Oui, trois fois oui. Cet intérêt saute aux yeux, ou plutôt il devrait sauter aux yeux, mais comme le nez au milieu de la figure, on n’y fait pas attention tout de suite. Qu’a-t-on appris d’essentiel hier ? Que la France compte quasiment 66 millions d’habitants, dix millions de plus qu’il y a trente ans, cinq de plus qu’il y a dix ans. Un beau dynamisme, surtout quand on sait que l’Allemagne, elle, stagne depuis vingt ans et recule depuis dix. Premier réflexe : une population plus nombreuse, cela fait plus d’achats dans les magasins, plus de jeunes pour payer les retraites, bref, c’est bon pour la croissance. Et c’est vrai !

Mais je pressens que ce n’est pas la seule lecture possible…

… et vous avez gagné ! Car on peut changer de point de vue. La formule « une démographie dynamique, c’est bon pour la croissance » se lit autrement aussi.
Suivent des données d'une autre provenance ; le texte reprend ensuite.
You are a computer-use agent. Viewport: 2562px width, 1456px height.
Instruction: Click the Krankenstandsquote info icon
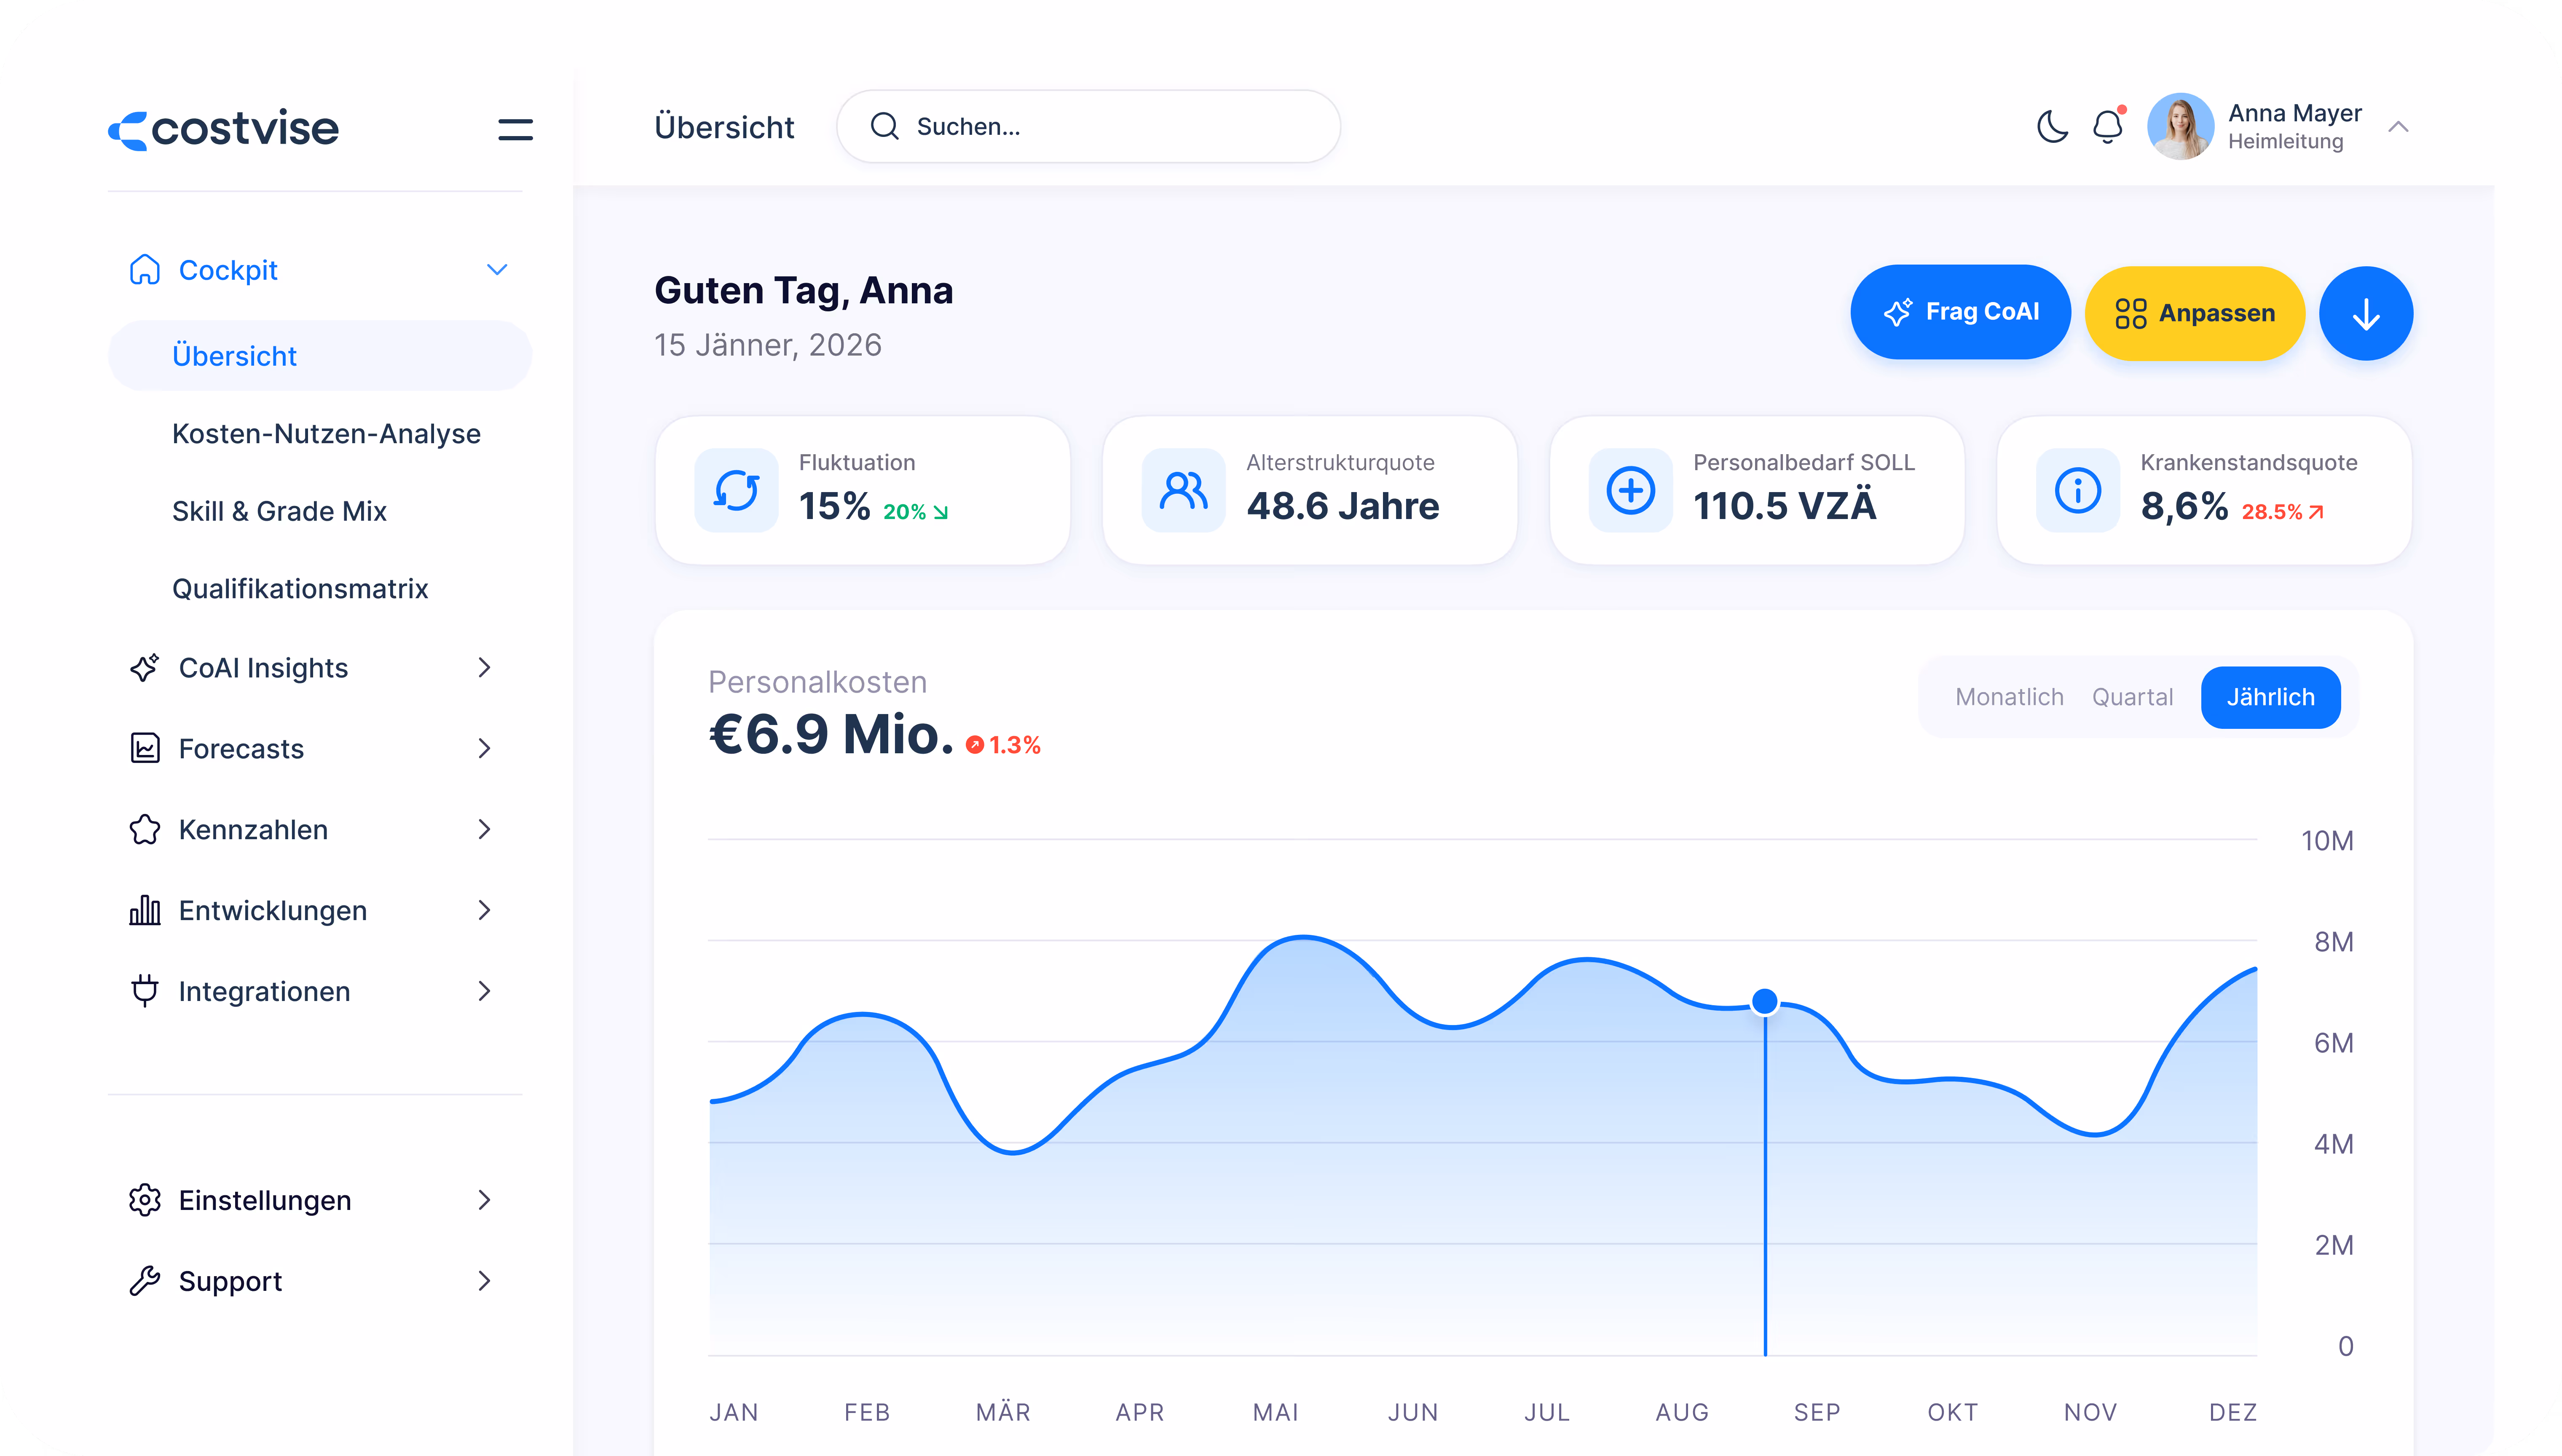point(2077,490)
Notre croissance de ces dernières années, n’est-ce pas seulement le résultat de ces bras en plus, cette consommation en plus, de notre hausse démographique ? Ce dynamisme-là pèse-t-il plus aujourd’hui que la fameuse compétitivité par exemple ? On en vient à des questions troublantes à cette heure matinale : le chiffre de la croissance ne veut-il rien dire ? Et quel sens ont les comparaisons entre pays faites à tout instant dans le monde entier en se lamentant ou en souriant ?

Et la réponse est… ?

Le sens est limité. La démographie explique en partie la croissance américaine, toujours plus élevée qu’en Europe. Même chose pour l’Inde, mais moins pour la Chine, qui explose les compteurs. Mais si on observe ceci, alors, on est obligé d’aller à une nouvelle conclusion qui ouvre un abîme de perplexité : si la croissance de la population est supérieure à la croissance économique constatée, cela veut dire que la richesse par habitant, le niveau de vie, baisse.

Quel enseignement pour la France ?

Depuis dix ans, le PIB, l’activité, a progressé à un rythme à peine plus élevé que le nombre d’habitants, autour de 8-10% dans les deux cas. Le gâteau grossit, le nombre de convives aussi, les parts ne sont donc pas plus grosses. Depuis la crise, le constat est encore plus sévère. A l’heure où je parle, la France n’a pas rattrapé le niveau d’activité de début 2008. Mais nous sommes un million et demi plus nombreux. Notre richesse moyenne par tête a donc baissé ; voilà l’explication du sentiment d’appauvrissement des Français et il est réel.

Quelles conclusions peut-on tirer de tout cela ?

Un : il est ridicule de scruter les virgules de la croissance, les dixièmes sans tenir compte de la démographie.

Deux : un pays qui fait des bébés doit afficher une croissance plus élevée qu’un autre qui n’en fait pas, pour qu’elle ait du sens. En dessous de 0,7% de croissance, les Français, individuellement, s’appauvrissent.

Trois : tout cela ne m’empêchera pas de commenter des chiffres de croissance dès que nécessaire parce que le PIB est le plus mauvais indicateur ... à l’exception de tous les autres.